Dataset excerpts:
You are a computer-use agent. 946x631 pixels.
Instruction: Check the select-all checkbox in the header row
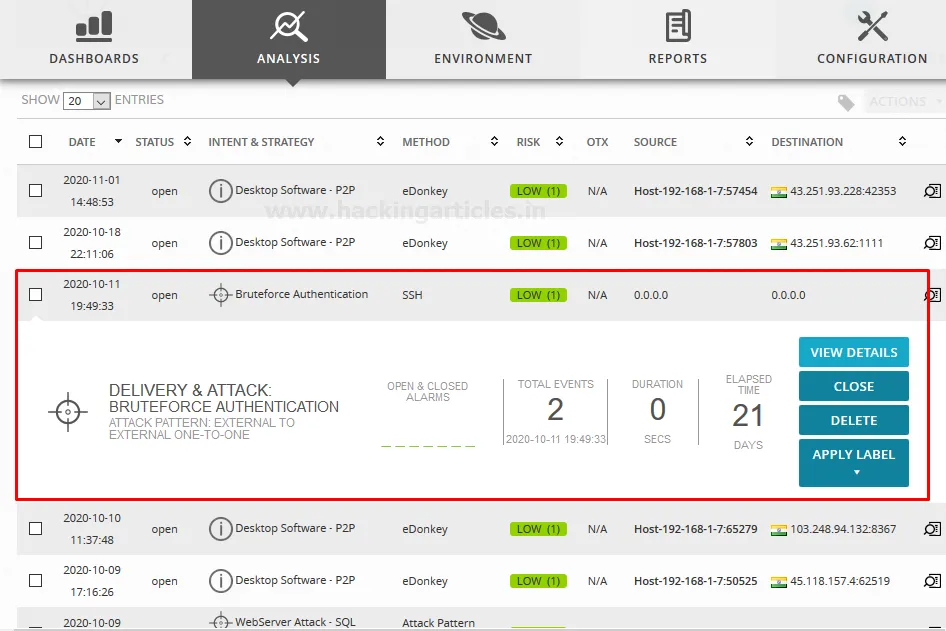click(x=35, y=141)
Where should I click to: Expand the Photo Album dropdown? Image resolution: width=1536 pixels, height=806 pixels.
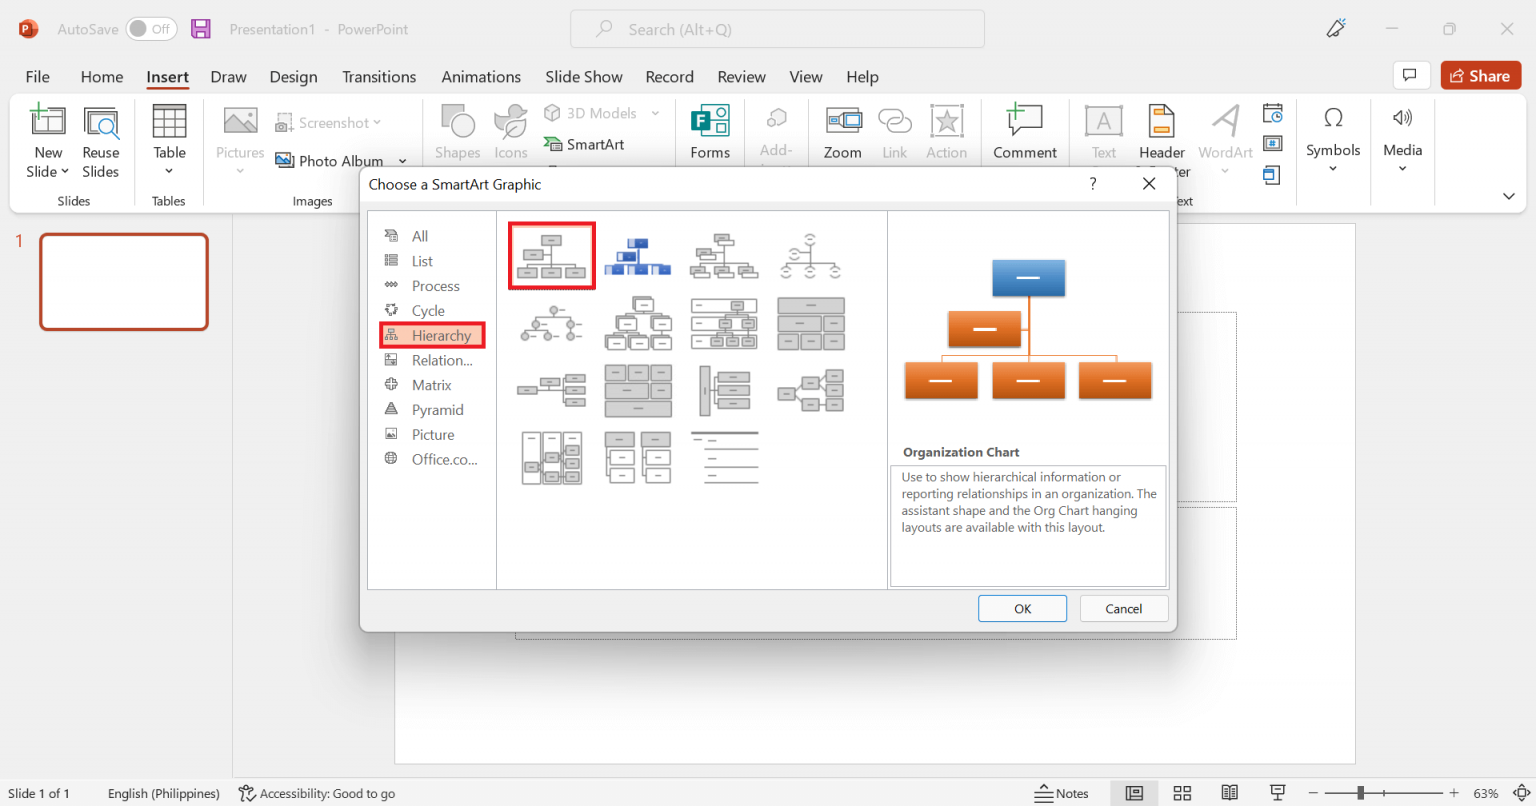[x=402, y=160]
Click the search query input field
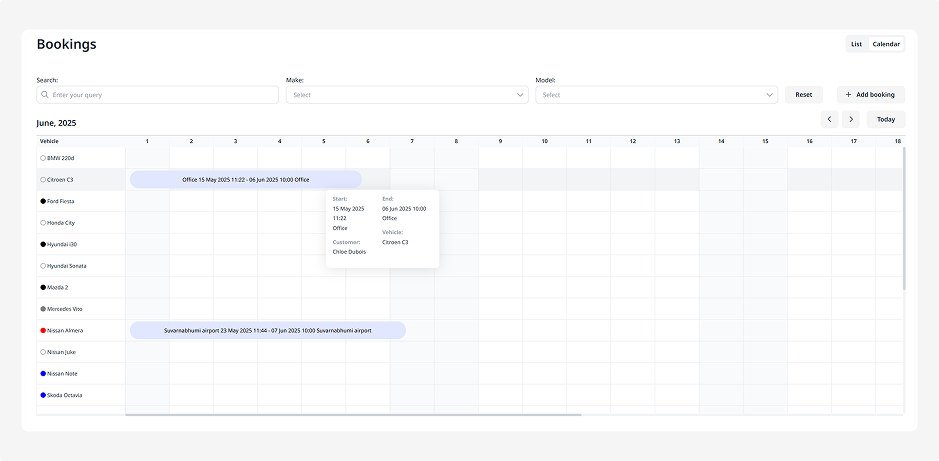 [x=160, y=95]
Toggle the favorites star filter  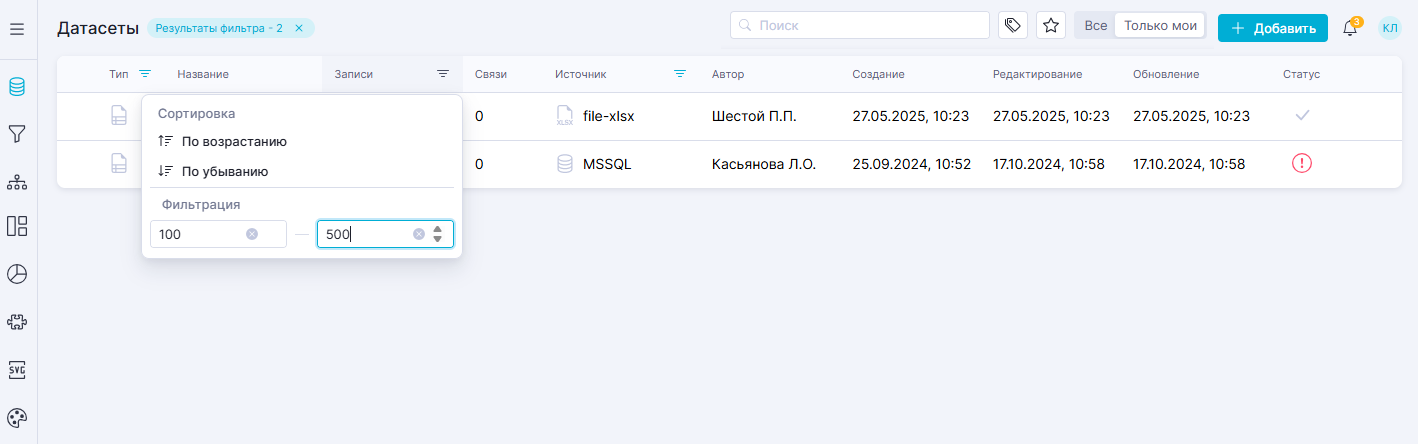pos(1051,26)
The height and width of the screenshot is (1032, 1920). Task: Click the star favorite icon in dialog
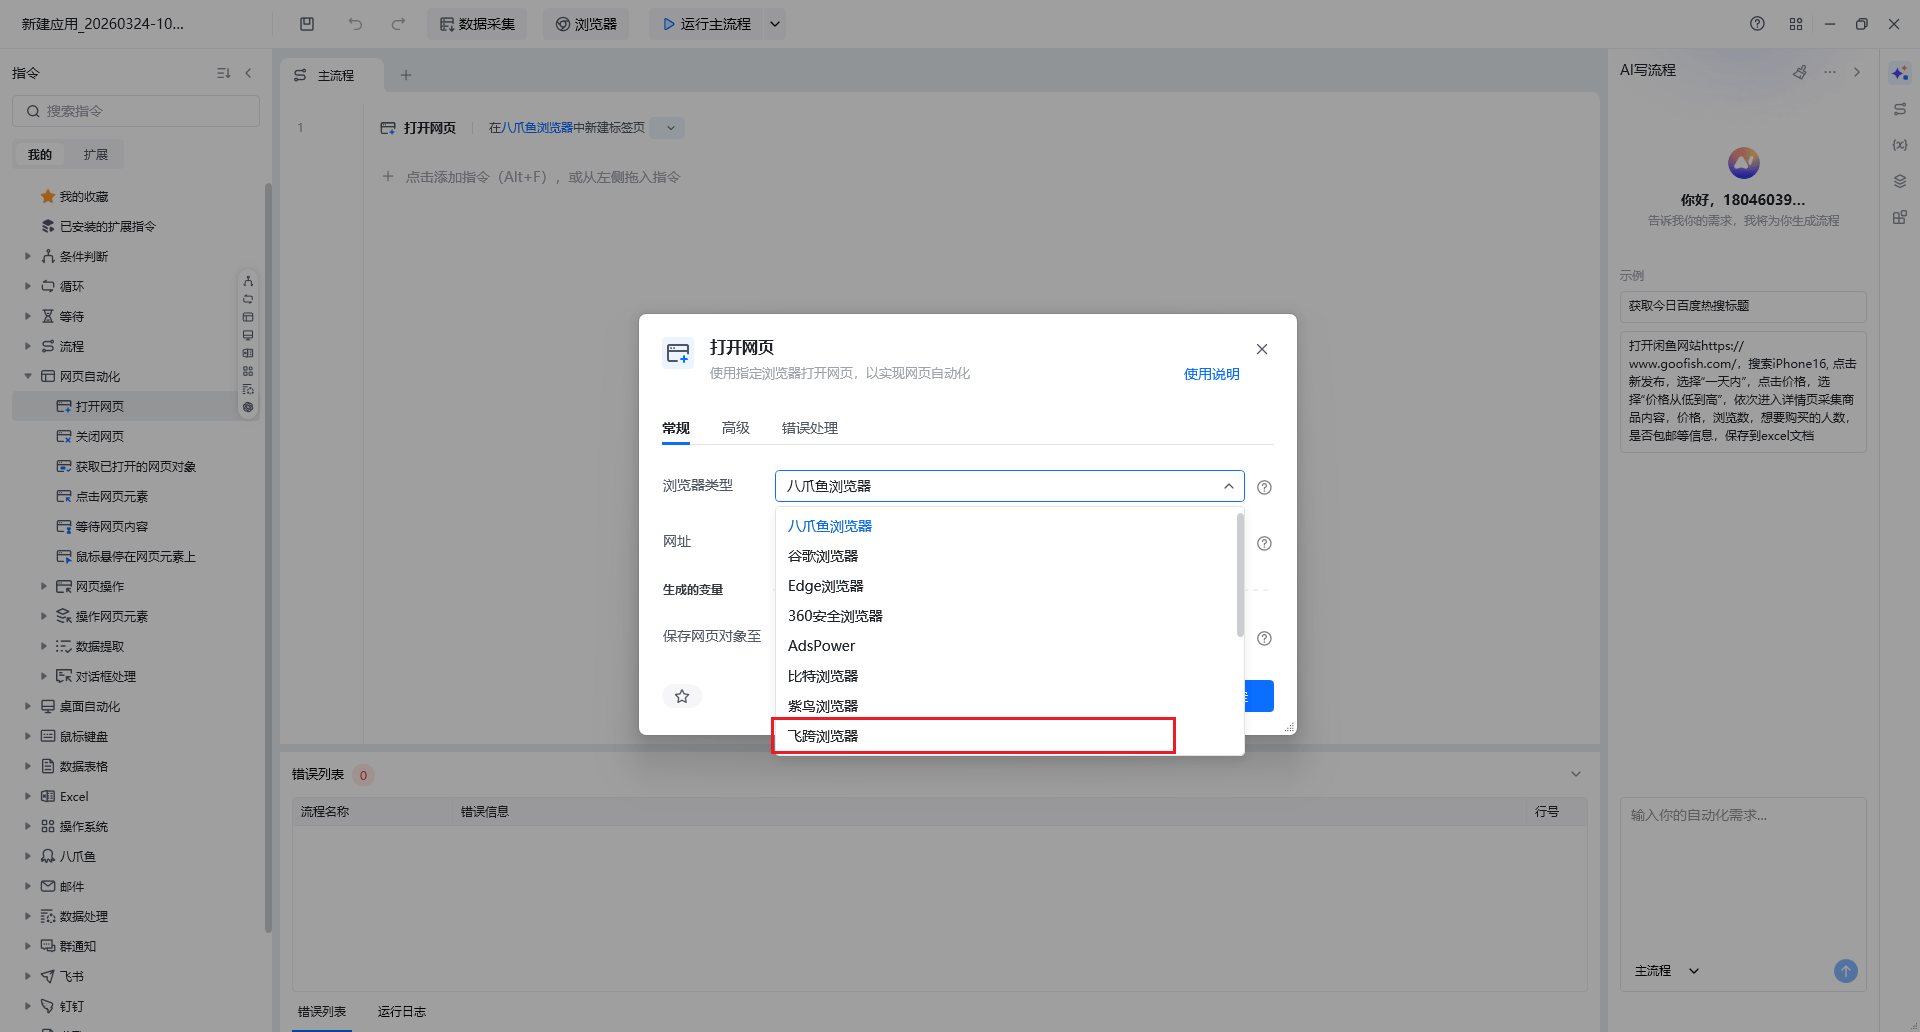point(682,696)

# Exercise directions:
The required answer is every line from the one containing "The height and" through the last line of the entries, restated word for word and with no pictures.

# Written solution:
The height and width of the screenshot is (1032, 1920). Task: Click the star favorite icon in dialog
point(682,696)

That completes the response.